I may be grumpy but I like you.

Copyright

© 2004-2008

Linda Escaip

 

"I may be grumpy

but I like you."

 

 

 

 

 

 

       

Grumpiest Girl

 

The Suns and Moons of the Grumpiest Girl in the Room.

 

Bunny Feet

     

   My nose tends to run a bit when I eat.    

 

Better By Now

26-September-2007

 

 

When I was little I had this huge coat. There was nothing more peaceful than sitting on the ground, buttoning all the buttons and lowering the gigantic hood over my head, which covered my entire lid as long as I sunk down a few inches. Instantly invisible. I could hear the other kids playing on the schoolyard but I was nowhere to be found. This was heaven.

 

Driving my imaginary car was another monumentally peaceful pastime. The cracks in the playground pavement served as the road, so I'm certain you can envision the hairpin turns requiring slick maneuvering. Everything was under control; I was a crackerjack driver. My friend Cindy and I would drive our imaginary cars during recess. We'd stare down at those cracks and fissures and make our way forward on some great journey—separately, yet aware of each other. I remember this blossoming sense of independence and adventure while driving my wonderful car that never broke down or required gasoline. In my imagination, I didn't have to be anyplace other than where I wanted to be. I cherished this so much I told Cindy that no matter how old I got, I would always be driving on that road. And I say it to this day: I'm still driving.

 

I am looking forward to feeling hopeful again. I miss that. I try to stand still and quiet and let it just find its way back to me without wanting it to death. I think you can want something so much that you can become too rigid and impatient for it to flow to you easily. At least that's how it seems to me. So I'm looking forward to the return of that vast hope I never took for granted. Nothing beats hope. Except maybe love, but they seem to often be connected. Love and hope for president.

 

Have you ever been in such a negative state that you dreaded your next thought?

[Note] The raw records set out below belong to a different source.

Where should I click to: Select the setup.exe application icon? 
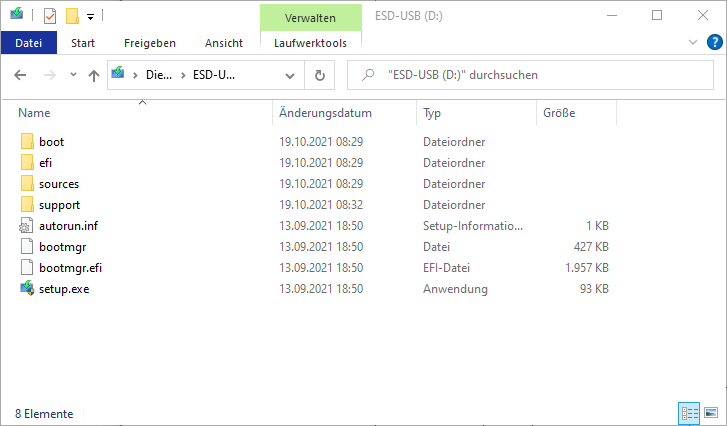(x=27, y=289)
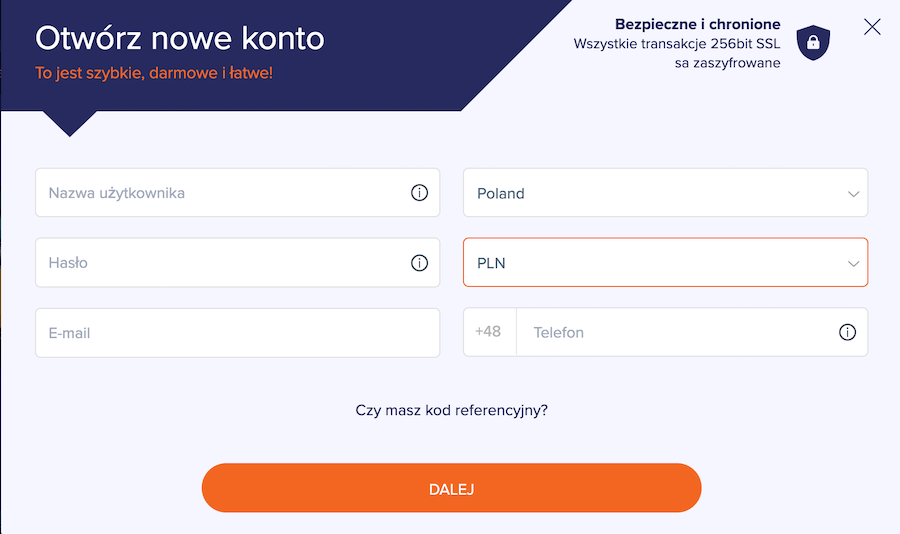Screen dimensions: 900x534
Task: Click the 'To jest szybkie, darmowe i łatwe!' tagline
Action: click(x=154, y=73)
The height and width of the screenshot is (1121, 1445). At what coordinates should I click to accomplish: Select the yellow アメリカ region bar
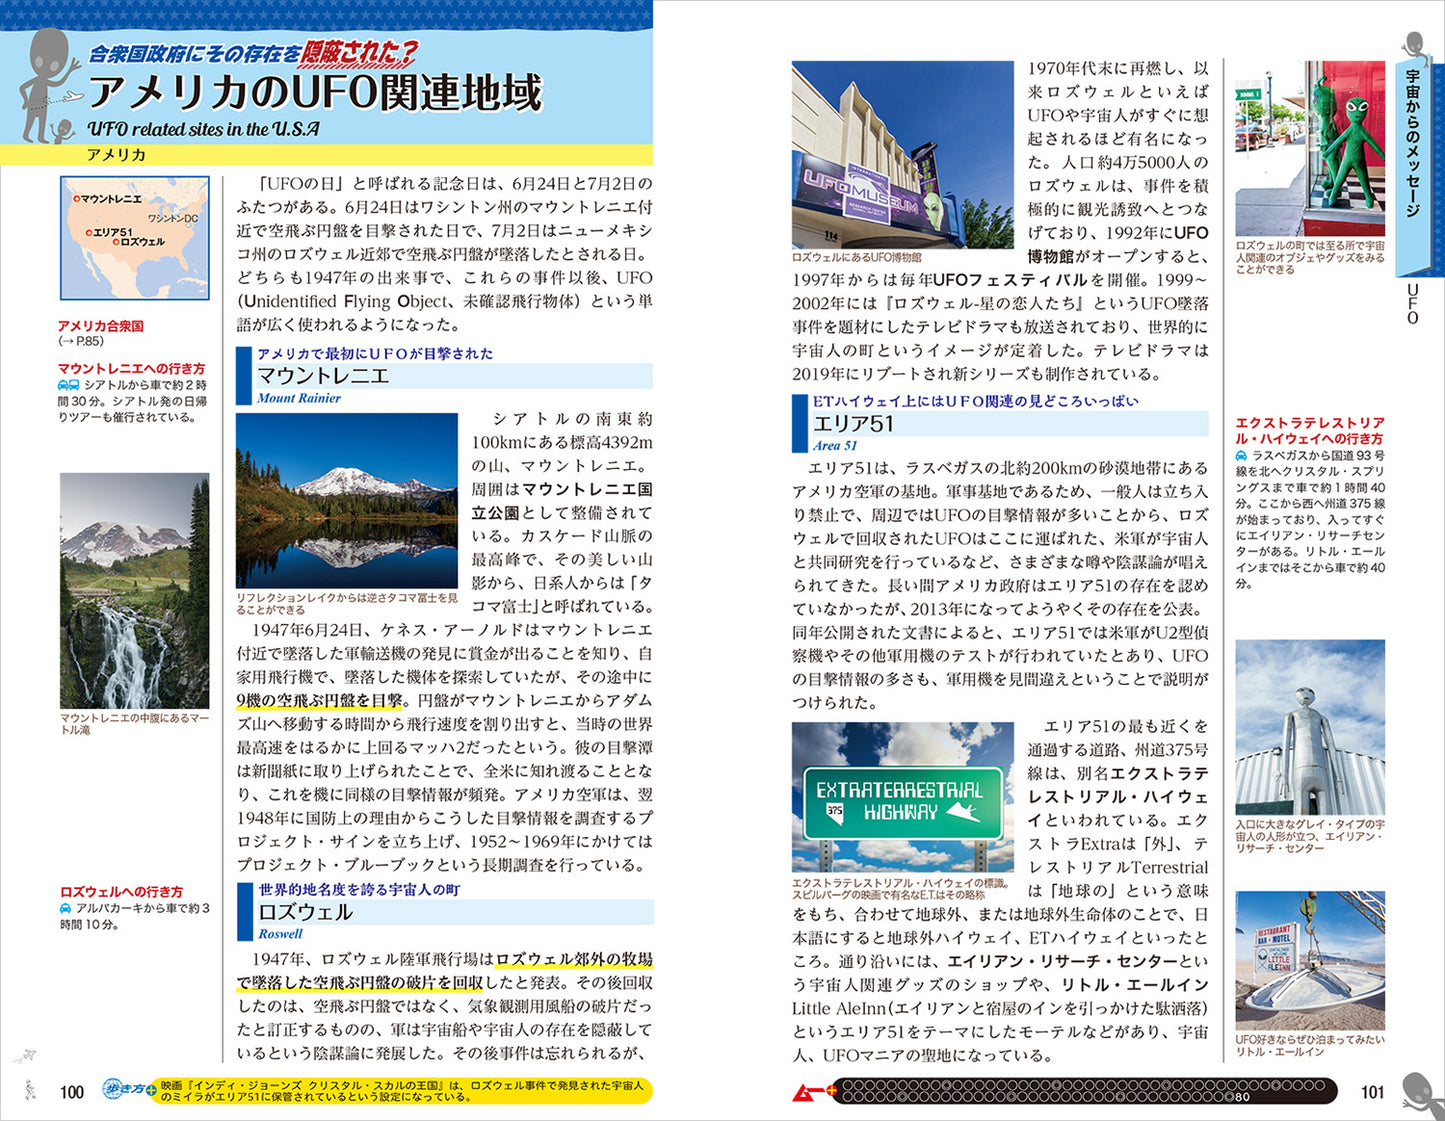tap(326, 155)
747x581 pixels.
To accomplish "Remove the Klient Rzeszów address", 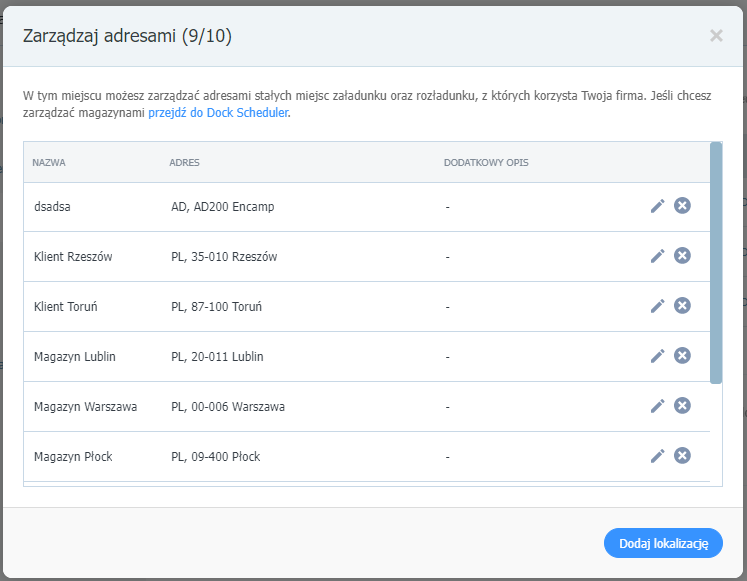I will point(682,255).
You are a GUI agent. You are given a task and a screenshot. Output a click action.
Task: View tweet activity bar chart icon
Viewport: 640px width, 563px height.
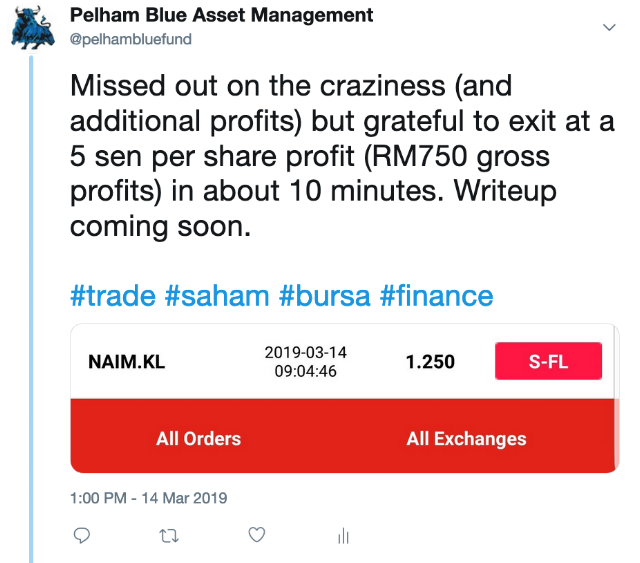[x=344, y=536]
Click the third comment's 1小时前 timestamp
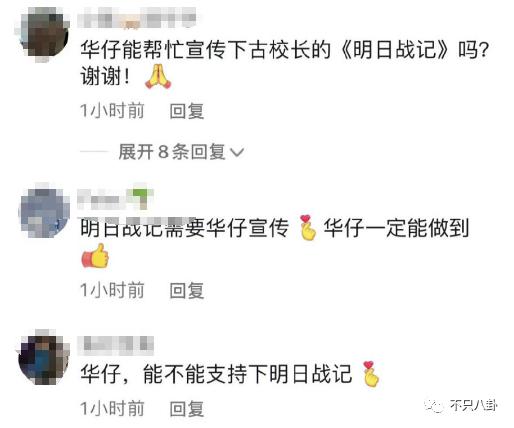Screen dimensions: 514x428 click(112, 409)
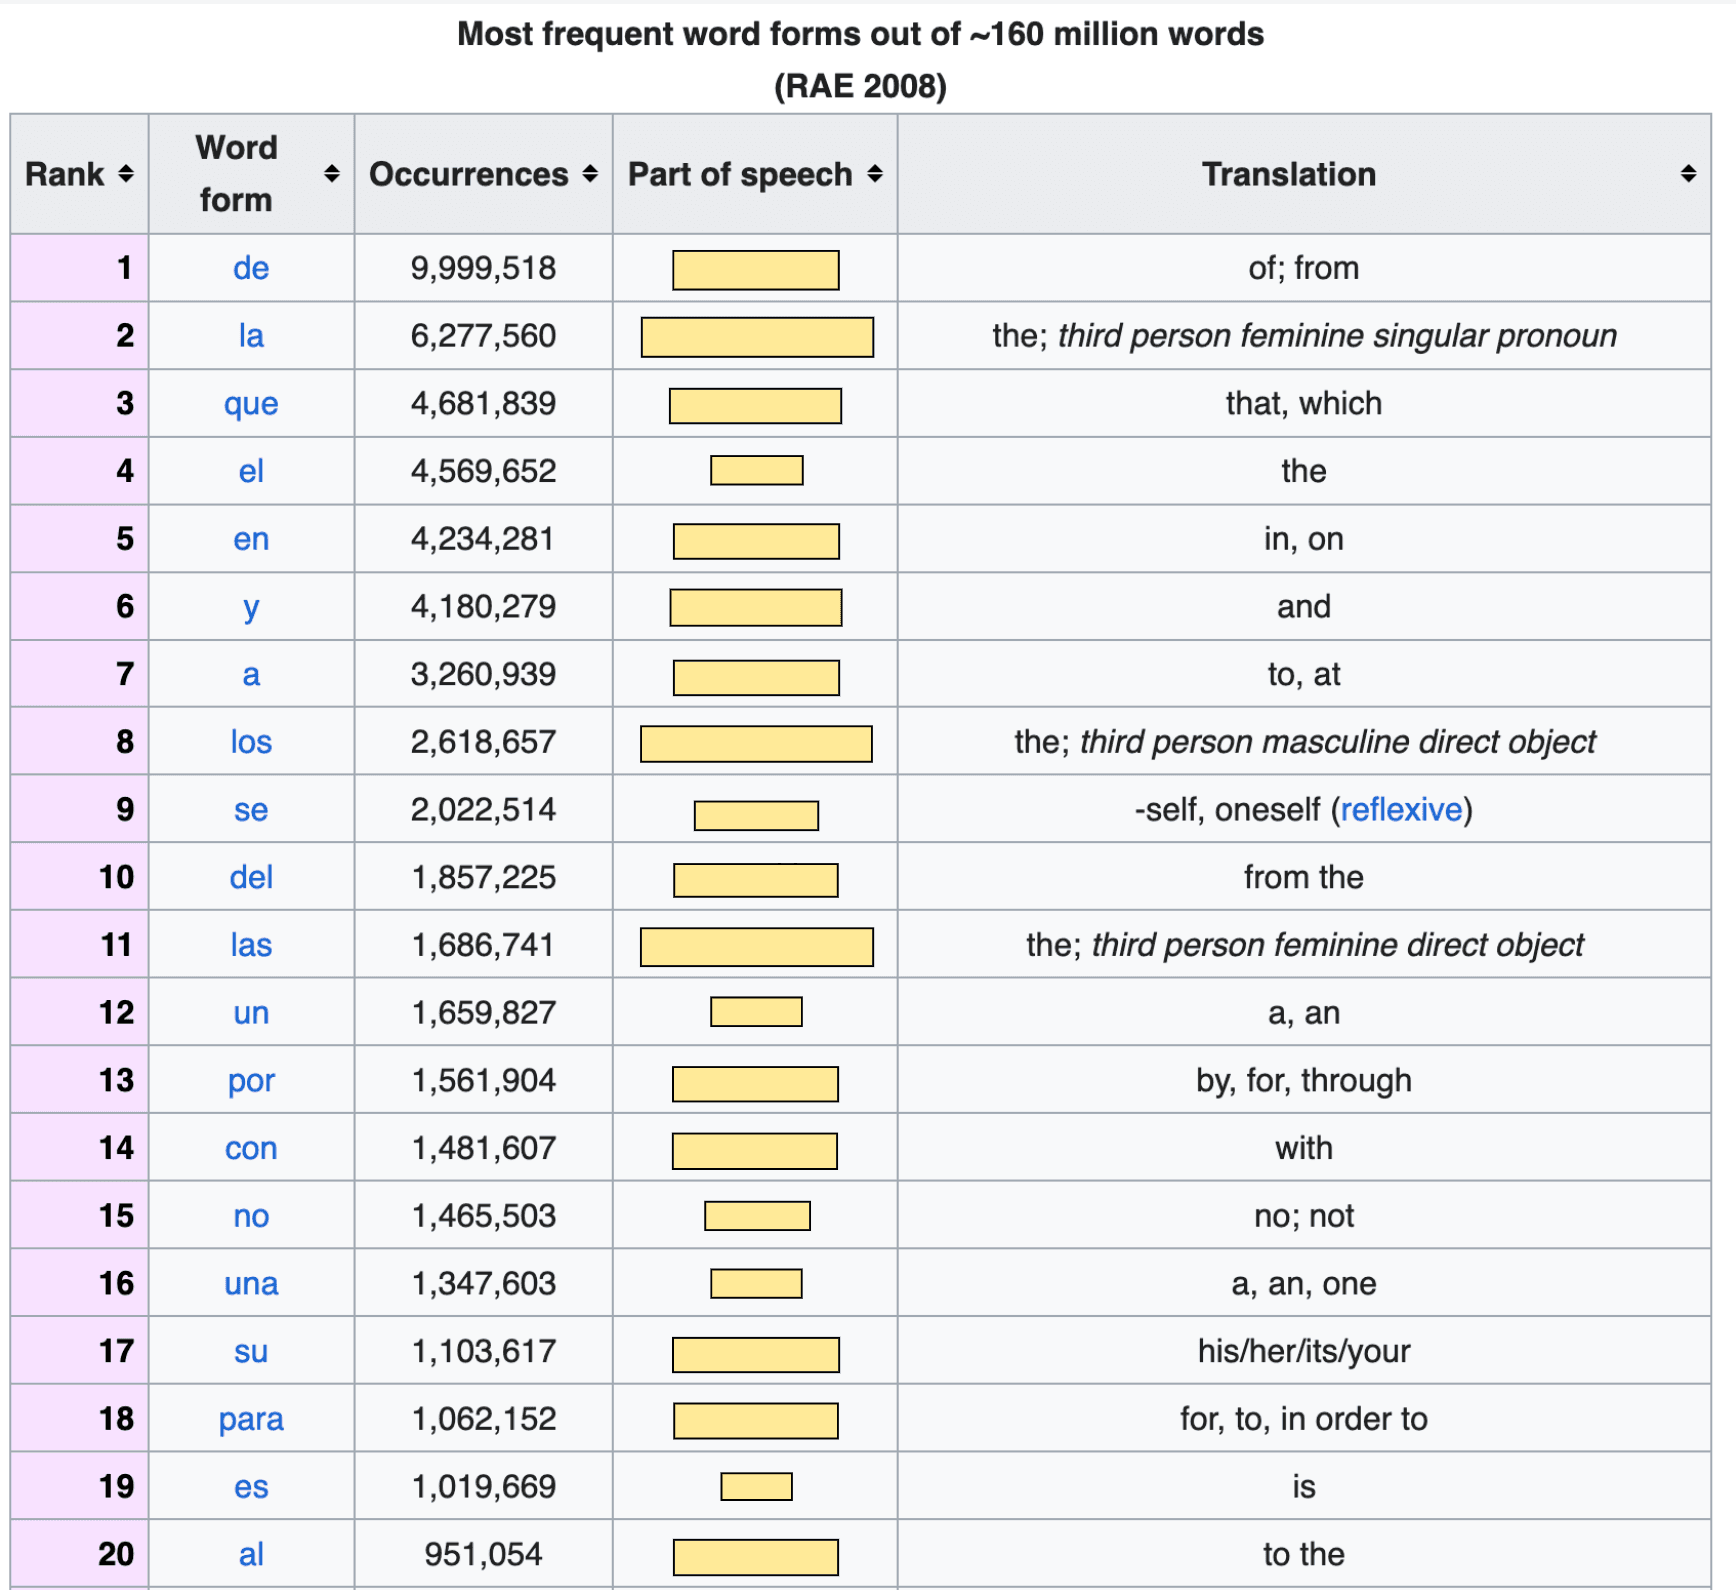The height and width of the screenshot is (1590, 1736).
Task: Click yellow box in the 'la' row
Action: tap(756, 337)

I've been there for a while. I'm afraid to heal completely. I realize that sounds crazy. Who wouldn't want to be entirely well? You can become attached to pain. You can become attached to what keeps you in a very safe place where you don't ever have to risk failing. When you are unwell, no one expects much of you, including yourself. You can get used to this.

 

I no longer feel comfortable where I am. As fearful as I am to leave, I'm more afraid of staying. It is this imbalance that is giving me grief. If I could stay in the middle where it's cozy and familiar, there'd be no cause for upset. But that doesn't suit me anymore, so the part of me that fears leaving is clinging with every broken, jagged nail to keep me where I am. It's flinging insults and doubts, too many to lasso or dodge. And the part of me that fears staying—the weightier part—is stuck in a groove, playing the same piercing scenes of the last 11 years over and over until anxiety is up and running.

 

I want to leave and I want to stay. Leaving is more desirable than staying. I'd rather live than die. Of the few things I know, one of them is that someday I will indeed die. But I seem to have developed a fear of living. I have accepted my inevitable death more than I have embraced my life.

 

Without my wounds I feel utterly exposed. I somehow have to convince myself I'll be perfectly fine in a reality where I am unimpaired; that I'll be OK even though I still feel disoriented in a world that seems to have gone on without me while I've been held up. Without my wounds, there is nothing to hide behind, no proof to show for the lack of accomplishments. But I don't even know what those accomplishments would have been. I've got myself thinking my life would be well beyond fabulous had I not ended up here.

 

When I don't stick to believing that everything happens for a reason, I end up feeling sorry for myself. And crying every goddamned time I hear some old song from a thousand years ago, which lures me into a past that is gone and makes me want to go back and change everything. Almost everything.

 

I have a lot of love in my life. Without it I would surely be dead. With it I have something to steady me when I make my move into the wildly spinning world. I don't have to catch up; I just have to keep driving.

 

 

Quote From My World

 

"Celebrate your gray hair."

 

"I can't. I'm too busy celebrating the black whisker that grows on my chin every month and a half."

 

 

Two things I have learned since high school: 1. It's pretty charming when someone who has a crush on you delivers a little sewing kit to your door, because they wanted to bring you a gift and that's what caught their eye in 7-11. 2. The popularity contest is never-ending.

 

Thanks for reading.

 

Linda 

 

 

 

 

Loo Note From The Past

 

February 26, 2006

I could fall lightly in your hands, like a bird or an angel. And I could dance softly on the sea, like a word in a whisper. Let me be myself; I swear you'll like me.